Atualmente assistimos a uma narrativa de desagregação dos serviços médicos (públicos) e uma incapacidade de abraçar novos modelos integrativos de cuidados; e que no sistema privado poderão estar todas as respostas. Este caos, que referia em que se constroem estórias de vilões só o são, muitas vezes de forma enganosa e demagógica. Ao dizer que o SNS está em falência … não pode ser resposta, potenciar unicamente o sistema privado! Duas notas: existem muitos exemplos contrários e por isso é possível! E não entendam as minhas palavras com qualquer visão maniqueísta ou dogma… O que penso é que a consistência e flexibilidade da resposta no que diz respeito ao exercício médico deve ser única e organizada em todo o sistema.

E o que pode a Ordem fazer em relação a isto?  Não se confundido com sindicatos, pode elaborar pareceres sobre papéis e competências médicas na multiplicidade de estruturas atuais bem como definir estruturas mínimas que garante a segurança e “serviço” aos doentes. Deve a Ordem tentar evitar que jovens médicos sejam expostos à mais óbvia decisão – de um lado, a falta de recursos, as tais muitas vezes hierarquias de poder, e do outro, a aparente liberdade e financeira mais reconfortante, mas sem o trabalho em equipa, sem carreira… que só levará a termo ao isolacionismo das suas práticas, e a situações de precaridade! E, aos mais velhos, lhe permitam exercer as suas competências e flexibilidade de ação e reconhecimento, na mudança necessária – cada vez é mais difícil assumir atividades de gestão apenas apoiadas na motivação transcendental – tem que ser possível apoiar tempos de desenvolvimento e ciência sem penalização e por outro, motivar e inovar em modelos de compensação financeira. À Ordem deve ser exigido que em qualquer “momento” de contacto médico-doente, esta estrutura esteja clara.

  1. Os dois pontos anteriores surgem claramente no âmbito da ação da Ordem dos Médicos – trabalhar na formação da pessoa médica, das suas carreiras, e da organização do seu trabalho mas é também fundamental trabalhar para uma medicina mais sustentável. Normalmente entendida no seu aspeto financeiro, é-o cada vez mais num sentido mais lato de “ecologia”, tendo em conta os vários atores do sistema (outras profissões e doentes), os vários locais de trabalho (ie, referenciação, áreas de medicina familiar e hospitalar e …) e o aspeto mais estrito, da pisada ecológica.

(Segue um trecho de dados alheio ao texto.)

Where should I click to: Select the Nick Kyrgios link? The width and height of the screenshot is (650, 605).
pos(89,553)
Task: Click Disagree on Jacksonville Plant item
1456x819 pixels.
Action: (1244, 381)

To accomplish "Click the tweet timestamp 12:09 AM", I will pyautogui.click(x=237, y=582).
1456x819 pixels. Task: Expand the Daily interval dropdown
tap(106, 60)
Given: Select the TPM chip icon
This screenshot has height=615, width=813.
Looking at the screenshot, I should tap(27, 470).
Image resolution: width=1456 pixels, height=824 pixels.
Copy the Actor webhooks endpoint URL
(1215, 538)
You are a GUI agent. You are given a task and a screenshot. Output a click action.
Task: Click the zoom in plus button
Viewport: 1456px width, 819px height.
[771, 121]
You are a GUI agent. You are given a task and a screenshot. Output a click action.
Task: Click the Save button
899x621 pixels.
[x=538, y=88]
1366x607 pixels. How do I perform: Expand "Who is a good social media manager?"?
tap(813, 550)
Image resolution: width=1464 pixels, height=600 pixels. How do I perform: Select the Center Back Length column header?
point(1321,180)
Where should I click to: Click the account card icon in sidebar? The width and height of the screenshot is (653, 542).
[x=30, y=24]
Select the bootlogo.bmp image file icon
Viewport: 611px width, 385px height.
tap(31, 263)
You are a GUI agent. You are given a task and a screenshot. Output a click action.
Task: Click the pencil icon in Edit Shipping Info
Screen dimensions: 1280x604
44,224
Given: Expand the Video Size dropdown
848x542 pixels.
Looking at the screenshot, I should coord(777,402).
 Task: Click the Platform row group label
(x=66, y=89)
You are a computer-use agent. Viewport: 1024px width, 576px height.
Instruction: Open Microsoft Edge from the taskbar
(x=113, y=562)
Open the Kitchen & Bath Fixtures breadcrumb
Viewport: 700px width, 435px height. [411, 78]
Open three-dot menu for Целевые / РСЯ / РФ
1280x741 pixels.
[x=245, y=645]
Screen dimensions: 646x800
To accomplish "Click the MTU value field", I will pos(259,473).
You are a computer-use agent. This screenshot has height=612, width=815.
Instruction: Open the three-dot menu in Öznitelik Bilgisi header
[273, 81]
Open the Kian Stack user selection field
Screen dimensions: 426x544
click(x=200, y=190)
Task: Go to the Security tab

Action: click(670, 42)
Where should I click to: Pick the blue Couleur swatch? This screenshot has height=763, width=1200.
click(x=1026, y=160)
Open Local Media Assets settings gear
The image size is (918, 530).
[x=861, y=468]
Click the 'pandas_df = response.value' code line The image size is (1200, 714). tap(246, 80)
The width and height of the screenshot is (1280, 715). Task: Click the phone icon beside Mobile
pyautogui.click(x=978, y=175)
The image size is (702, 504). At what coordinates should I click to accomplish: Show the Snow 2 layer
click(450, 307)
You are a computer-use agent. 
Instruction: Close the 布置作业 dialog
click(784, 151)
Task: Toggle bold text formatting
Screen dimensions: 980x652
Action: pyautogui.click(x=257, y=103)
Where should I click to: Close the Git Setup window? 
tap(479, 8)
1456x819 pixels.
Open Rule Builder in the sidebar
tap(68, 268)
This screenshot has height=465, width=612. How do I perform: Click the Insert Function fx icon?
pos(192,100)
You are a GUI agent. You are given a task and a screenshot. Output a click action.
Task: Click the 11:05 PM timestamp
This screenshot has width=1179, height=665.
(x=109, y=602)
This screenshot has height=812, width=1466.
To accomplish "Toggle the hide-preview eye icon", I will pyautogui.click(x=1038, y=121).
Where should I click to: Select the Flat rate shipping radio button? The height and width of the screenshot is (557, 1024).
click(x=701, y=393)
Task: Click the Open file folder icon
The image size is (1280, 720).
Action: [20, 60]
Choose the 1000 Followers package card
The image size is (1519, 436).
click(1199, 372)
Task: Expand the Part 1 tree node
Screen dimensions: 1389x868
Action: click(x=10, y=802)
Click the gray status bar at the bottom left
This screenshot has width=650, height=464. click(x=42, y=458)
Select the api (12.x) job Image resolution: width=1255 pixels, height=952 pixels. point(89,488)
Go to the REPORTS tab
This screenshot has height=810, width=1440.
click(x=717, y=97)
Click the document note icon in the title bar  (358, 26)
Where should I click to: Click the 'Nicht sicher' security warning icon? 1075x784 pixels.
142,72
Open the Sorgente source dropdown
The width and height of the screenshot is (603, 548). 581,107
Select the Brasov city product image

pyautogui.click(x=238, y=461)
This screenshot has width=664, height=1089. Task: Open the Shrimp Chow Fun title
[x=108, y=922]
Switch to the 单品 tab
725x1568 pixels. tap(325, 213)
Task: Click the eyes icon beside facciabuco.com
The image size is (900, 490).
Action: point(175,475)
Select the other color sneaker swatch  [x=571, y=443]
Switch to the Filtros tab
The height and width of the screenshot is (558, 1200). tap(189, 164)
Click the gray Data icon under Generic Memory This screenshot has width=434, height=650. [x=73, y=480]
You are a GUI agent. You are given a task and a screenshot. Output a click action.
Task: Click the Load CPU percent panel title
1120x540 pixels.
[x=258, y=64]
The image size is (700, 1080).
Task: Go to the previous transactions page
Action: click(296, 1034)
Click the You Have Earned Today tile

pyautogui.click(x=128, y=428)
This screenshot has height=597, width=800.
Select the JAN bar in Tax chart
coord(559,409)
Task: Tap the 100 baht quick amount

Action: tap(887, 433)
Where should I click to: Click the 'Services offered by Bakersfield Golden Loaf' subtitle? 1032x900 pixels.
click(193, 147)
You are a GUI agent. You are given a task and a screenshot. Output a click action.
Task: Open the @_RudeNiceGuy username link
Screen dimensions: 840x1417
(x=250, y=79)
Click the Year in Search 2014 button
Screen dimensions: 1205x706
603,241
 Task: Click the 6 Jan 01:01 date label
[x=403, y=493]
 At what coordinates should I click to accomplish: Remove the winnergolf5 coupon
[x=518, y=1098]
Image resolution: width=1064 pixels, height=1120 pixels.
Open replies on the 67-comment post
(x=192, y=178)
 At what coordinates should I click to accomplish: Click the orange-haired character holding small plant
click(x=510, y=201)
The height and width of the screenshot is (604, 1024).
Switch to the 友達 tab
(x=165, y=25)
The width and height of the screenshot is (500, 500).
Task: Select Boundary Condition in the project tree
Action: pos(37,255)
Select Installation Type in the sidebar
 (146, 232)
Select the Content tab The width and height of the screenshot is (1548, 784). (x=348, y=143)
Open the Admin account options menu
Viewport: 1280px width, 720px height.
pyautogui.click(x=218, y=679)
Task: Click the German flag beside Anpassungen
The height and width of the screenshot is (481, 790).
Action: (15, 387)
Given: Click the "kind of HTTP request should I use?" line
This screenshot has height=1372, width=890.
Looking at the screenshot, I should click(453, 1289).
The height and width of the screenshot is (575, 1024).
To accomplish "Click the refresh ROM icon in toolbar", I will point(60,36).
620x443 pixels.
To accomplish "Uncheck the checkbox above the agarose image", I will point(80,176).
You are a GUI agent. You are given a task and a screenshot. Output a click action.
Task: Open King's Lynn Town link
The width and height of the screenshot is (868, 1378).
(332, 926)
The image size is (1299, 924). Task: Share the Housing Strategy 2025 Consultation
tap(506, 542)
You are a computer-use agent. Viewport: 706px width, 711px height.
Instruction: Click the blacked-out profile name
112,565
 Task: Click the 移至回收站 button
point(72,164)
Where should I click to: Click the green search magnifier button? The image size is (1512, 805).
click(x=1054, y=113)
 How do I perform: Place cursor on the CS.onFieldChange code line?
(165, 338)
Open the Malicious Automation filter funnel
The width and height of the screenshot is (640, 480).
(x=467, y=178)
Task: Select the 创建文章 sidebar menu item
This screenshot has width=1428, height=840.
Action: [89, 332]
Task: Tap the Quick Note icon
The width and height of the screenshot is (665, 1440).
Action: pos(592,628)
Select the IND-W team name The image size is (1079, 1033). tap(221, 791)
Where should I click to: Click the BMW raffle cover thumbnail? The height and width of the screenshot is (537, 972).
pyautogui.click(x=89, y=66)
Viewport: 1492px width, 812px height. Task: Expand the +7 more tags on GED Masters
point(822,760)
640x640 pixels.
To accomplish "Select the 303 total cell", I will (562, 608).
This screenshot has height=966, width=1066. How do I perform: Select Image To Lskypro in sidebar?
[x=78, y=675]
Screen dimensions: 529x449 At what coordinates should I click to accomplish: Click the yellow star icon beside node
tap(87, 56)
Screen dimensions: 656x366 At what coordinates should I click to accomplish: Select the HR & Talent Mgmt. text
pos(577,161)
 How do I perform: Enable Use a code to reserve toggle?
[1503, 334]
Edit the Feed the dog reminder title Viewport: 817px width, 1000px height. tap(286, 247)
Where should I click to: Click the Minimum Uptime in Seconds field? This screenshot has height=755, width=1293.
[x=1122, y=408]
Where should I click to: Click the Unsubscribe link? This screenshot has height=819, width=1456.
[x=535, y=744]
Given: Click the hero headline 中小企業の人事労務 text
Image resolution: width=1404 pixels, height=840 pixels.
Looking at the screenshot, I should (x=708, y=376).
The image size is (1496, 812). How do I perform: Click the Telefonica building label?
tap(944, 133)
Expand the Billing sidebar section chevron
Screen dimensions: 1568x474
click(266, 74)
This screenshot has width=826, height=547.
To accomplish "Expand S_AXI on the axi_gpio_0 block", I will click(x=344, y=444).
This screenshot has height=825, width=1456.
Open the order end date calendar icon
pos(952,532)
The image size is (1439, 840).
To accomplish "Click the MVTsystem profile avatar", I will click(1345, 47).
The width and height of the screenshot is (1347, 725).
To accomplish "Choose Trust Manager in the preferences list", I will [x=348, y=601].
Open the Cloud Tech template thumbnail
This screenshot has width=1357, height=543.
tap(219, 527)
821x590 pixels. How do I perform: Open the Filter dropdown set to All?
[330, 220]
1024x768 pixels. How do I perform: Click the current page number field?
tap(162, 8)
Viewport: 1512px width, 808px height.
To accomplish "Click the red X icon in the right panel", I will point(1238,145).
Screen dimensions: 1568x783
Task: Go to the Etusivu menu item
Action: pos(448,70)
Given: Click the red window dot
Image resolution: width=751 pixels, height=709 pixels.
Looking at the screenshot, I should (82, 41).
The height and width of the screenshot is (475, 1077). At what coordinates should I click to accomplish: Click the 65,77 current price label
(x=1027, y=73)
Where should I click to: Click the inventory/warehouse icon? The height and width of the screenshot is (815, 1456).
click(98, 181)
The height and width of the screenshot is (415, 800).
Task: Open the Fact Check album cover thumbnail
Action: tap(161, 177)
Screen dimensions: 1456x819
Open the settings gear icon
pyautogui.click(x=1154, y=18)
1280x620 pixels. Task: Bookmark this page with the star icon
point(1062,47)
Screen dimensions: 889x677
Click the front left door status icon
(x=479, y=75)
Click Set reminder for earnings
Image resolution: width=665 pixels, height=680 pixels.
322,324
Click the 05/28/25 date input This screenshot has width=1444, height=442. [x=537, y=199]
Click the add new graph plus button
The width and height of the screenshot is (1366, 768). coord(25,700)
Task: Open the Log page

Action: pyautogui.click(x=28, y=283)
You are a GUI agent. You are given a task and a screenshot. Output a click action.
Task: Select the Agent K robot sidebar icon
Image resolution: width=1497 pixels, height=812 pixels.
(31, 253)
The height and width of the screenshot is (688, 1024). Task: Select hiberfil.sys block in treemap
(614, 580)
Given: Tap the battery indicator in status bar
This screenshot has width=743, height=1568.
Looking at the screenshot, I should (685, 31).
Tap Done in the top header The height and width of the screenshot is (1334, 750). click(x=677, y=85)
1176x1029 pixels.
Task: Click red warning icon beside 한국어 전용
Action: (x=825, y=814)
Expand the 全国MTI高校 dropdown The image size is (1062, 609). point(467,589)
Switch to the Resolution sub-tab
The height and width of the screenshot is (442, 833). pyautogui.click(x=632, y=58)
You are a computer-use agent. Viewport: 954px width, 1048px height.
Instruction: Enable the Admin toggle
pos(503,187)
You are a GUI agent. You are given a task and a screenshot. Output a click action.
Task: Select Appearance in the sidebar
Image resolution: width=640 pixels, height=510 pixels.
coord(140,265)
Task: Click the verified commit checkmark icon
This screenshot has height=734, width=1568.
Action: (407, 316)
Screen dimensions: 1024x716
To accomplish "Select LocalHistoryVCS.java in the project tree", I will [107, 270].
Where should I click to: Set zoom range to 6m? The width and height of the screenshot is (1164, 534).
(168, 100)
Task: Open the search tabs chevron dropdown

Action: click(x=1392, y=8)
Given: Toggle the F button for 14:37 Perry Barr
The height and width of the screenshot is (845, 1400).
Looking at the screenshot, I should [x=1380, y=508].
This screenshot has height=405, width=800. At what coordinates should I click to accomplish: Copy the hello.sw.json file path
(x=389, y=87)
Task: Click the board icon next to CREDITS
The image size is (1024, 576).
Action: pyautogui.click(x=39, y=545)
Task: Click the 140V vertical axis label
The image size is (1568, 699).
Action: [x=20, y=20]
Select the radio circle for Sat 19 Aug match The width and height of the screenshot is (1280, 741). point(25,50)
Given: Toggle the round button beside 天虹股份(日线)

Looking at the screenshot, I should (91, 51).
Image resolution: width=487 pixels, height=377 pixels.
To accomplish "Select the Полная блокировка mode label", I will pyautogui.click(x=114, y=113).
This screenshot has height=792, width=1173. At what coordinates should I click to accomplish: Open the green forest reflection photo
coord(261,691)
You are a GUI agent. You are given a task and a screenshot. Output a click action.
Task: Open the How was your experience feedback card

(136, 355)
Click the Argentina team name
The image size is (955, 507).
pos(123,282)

E o que pode a Ordem fazer em relação a isto? Fomentar a discussão aberta sobre as várias intervenções, recomendações e outras atitudes num sentido de que “menos pode ser mais” para beneficio social e do doente.  Temos responsabilidade todos de agir também neste sentido, no sentido de discutir de que forma é que os cuidados podem ser muitas vezes menos defensivos, e ser equitativos e cada vez mais centrados em “resultados de interesse para os doentes” e sociedade. Temos que agir para não reagir também aqui já que dada a finitude de recursos é óbvio que os primeiros pontos continuarão em risco .

Fiz toda a minha carreira clínica e universitária em Portugal, mas tive a oportunidade também pelas diversas atividades ao nível internacional de refletir neste texto os aspetos que não são únicos ao nosso contexto.  Mas penso que estamos num contexto muito próprio em que é preciso mudar de narrativa para que possamos continuar a permitir outros serem felizes sendo médicos em Portugal em liberdade e ávidos de melhorias nas suas atividades profisionais e na vida dos doentes.